**Items from a dataset**
[Start of Attachment]

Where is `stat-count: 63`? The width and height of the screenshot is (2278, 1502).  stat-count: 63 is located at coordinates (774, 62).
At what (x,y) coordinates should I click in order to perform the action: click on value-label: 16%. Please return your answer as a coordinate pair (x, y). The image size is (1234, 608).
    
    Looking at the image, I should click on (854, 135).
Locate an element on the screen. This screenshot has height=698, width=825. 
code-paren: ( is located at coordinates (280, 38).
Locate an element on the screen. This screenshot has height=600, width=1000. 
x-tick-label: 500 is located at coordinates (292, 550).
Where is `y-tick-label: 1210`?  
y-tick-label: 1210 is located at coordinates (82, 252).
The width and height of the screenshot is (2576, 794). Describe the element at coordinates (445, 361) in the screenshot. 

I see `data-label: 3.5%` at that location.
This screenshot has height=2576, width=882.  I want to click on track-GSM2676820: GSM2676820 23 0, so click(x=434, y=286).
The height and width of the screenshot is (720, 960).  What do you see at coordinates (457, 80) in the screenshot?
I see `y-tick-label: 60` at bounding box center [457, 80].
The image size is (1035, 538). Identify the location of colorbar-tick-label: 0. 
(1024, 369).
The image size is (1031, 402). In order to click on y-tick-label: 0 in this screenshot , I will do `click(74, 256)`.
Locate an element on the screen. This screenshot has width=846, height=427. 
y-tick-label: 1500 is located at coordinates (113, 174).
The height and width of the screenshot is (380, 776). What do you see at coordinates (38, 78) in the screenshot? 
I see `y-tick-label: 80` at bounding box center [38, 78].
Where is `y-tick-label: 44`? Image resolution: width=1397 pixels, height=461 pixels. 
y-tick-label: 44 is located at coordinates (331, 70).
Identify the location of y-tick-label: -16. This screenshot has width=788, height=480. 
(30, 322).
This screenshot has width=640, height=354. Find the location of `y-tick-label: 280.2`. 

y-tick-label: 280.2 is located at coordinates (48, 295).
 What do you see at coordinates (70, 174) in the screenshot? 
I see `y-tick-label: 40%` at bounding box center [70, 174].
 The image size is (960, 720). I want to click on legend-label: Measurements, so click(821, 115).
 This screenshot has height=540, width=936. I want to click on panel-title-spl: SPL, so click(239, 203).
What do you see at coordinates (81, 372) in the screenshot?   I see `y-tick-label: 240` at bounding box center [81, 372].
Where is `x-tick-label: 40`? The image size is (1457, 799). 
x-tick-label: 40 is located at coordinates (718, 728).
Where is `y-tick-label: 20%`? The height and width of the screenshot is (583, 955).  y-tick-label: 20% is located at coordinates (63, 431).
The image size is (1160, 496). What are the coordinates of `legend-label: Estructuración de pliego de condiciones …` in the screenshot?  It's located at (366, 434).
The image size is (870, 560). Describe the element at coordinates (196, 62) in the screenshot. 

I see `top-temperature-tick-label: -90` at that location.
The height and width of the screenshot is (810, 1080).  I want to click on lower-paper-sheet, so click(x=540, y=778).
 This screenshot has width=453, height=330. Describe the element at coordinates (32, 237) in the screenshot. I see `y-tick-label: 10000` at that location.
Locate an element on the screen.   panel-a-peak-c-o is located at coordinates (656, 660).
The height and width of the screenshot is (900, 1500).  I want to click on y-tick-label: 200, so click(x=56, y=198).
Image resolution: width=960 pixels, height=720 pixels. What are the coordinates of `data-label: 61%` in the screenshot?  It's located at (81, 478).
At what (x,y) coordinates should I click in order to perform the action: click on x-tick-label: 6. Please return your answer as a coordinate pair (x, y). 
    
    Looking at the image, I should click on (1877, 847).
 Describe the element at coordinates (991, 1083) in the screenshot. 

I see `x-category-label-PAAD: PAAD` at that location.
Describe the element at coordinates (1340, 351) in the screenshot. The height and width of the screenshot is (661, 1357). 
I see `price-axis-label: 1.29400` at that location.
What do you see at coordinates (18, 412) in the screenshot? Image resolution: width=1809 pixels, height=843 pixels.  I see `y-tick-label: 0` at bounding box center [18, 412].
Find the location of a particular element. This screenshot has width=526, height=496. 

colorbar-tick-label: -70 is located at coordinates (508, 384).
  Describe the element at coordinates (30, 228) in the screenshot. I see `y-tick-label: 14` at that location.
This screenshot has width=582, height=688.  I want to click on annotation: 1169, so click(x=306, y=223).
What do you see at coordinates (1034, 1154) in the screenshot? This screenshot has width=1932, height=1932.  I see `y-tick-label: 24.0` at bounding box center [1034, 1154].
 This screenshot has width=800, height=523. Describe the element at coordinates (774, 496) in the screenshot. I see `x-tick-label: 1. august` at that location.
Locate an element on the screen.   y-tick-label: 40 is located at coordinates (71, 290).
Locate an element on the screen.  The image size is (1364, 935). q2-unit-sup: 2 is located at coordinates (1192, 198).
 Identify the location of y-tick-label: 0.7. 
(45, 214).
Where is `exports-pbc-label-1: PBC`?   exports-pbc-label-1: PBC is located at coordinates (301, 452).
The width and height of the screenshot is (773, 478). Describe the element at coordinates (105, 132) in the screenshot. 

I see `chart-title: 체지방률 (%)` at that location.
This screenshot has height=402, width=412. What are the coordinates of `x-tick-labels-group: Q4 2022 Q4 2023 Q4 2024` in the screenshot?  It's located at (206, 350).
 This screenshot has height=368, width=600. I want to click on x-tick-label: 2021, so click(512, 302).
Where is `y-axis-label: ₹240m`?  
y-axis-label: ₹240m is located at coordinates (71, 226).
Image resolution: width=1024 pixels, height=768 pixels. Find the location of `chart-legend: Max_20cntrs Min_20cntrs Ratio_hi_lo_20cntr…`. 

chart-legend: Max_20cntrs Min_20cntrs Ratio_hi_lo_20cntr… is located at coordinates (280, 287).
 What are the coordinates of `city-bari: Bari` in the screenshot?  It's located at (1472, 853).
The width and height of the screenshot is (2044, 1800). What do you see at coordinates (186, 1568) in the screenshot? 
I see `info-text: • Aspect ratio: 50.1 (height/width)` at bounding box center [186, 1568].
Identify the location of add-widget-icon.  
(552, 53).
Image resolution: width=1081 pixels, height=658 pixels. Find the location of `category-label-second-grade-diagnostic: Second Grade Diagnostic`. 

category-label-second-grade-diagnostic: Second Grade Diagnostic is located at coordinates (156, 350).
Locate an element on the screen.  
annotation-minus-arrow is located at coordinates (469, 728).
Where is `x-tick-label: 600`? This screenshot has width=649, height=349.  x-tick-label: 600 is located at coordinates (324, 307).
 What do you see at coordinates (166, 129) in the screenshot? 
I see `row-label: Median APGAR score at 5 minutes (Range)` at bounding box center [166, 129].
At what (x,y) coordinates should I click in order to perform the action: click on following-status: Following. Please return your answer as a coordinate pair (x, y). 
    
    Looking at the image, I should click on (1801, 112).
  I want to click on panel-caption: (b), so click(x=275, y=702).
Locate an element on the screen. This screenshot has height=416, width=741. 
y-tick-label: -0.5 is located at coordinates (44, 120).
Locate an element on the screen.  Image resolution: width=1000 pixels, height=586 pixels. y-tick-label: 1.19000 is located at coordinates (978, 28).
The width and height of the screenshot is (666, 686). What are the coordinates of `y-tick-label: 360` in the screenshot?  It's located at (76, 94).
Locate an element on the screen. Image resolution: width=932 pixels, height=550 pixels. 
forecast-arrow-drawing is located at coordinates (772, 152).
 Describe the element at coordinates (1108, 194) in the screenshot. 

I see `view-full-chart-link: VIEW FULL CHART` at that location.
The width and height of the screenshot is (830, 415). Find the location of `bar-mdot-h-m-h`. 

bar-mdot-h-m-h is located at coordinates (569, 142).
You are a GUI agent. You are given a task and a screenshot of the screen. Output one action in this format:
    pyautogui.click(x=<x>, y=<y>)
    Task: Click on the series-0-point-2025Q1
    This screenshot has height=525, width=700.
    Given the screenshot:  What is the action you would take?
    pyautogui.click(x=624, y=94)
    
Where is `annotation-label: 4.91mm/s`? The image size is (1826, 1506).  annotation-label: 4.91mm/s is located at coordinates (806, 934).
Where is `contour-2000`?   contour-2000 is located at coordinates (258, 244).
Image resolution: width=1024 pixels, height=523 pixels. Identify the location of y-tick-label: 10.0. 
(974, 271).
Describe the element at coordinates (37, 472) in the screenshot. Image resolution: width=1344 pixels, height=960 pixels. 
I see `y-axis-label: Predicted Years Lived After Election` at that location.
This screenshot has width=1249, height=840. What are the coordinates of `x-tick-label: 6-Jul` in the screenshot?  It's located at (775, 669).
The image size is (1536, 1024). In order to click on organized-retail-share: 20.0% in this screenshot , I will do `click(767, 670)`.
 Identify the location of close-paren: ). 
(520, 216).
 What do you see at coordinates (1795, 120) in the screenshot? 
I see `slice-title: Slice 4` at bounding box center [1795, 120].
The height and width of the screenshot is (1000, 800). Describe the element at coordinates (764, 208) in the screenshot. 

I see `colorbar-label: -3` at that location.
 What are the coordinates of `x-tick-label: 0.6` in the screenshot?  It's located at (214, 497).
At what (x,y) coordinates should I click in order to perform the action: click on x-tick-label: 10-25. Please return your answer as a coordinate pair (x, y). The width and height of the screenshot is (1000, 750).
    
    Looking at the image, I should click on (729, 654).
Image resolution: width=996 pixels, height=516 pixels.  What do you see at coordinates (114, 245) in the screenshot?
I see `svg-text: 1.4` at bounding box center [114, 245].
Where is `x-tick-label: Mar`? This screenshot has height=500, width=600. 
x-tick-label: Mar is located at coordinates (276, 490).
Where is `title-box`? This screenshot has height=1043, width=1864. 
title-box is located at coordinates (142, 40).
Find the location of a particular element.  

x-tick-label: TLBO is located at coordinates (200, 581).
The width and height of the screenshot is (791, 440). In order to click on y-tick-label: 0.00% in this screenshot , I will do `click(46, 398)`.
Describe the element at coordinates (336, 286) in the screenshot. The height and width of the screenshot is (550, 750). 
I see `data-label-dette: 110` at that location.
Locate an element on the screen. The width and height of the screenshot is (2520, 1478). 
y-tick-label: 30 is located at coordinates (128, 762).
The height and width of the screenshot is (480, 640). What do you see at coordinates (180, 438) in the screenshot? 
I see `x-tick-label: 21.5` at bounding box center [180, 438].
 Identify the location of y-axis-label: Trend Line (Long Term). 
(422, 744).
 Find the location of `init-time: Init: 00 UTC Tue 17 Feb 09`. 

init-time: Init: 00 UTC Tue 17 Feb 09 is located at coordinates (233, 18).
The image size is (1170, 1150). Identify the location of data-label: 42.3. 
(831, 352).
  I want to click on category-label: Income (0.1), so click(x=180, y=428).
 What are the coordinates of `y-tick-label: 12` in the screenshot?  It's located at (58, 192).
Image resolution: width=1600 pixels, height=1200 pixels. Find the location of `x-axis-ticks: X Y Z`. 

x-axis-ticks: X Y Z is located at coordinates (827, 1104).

[End of Attachment]

**EXERCISE DETAILS**
Rewrite the entries starting at the line containing "This screenshot has height=402, width=412." and ending at the line containing "y-tick-label: -0.5 is", changing each "Locate an element" to "Find an element" and leaving everything else unchanged.

**SOLUTION FOR THIS EXERCISE**
This screenshot has height=402, width=412. What are the coordinates of `x-tick-labels-group: Q4 2022 Q4 2023 Q4 2024` in the screenshot?  It's located at (206, 350).
 This screenshot has height=368, width=600. I want to click on x-tick-label: 2021, so click(512, 302).
Where is `y-axis-label: ₹240m`?  
y-axis-label: ₹240m is located at coordinates (71, 226).
Image resolution: width=1024 pixels, height=768 pixels. Find the location of `chart-legend: Max_20cntrs Min_20cntrs Ratio_hi_lo_20cntr…`. 

chart-legend: Max_20cntrs Min_20cntrs Ratio_hi_lo_20cntr… is located at coordinates (280, 287).
 What are the coordinates of `city-bari: Bari` in the screenshot?  It's located at (1472, 853).
The width and height of the screenshot is (2044, 1800). What do you see at coordinates (186, 1568) in the screenshot? 
I see `info-text: • Aspect ratio: 50.1 (height/width)` at bounding box center [186, 1568].
Identify the location of add-widget-icon.  
(552, 53).
Image resolution: width=1081 pixels, height=658 pixels. Find the location of `category-label-second-grade-diagnostic: Second Grade Diagnostic`. 

category-label-second-grade-diagnostic: Second Grade Diagnostic is located at coordinates (156, 350).
Find an element on the screen.  
annotation-minus-arrow is located at coordinates (469, 728).
Where is `x-tick-label: 600`? This screenshot has width=649, height=349.  x-tick-label: 600 is located at coordinates (324, 307).
 What do you see at coordinates (166, 129) in the screenshot? 
I see `row-label: Median APGAR score at 5 minutes (Range)` at bounding box center [166, 129].
At what (x,y) coordinates should I click in order to perform the action: click on following-status: Following. Please return your answer as a coordinate pair (x, y). 
    
    Looking at the image, I should click on (1801, 112).
  I want to click on panel-caption: (b), so click(x=275, y=702).
Find an element on the screen. This screenshot has height=416, width=741. 
y-tick-label: -0.5 is located at coordinates (44, 120).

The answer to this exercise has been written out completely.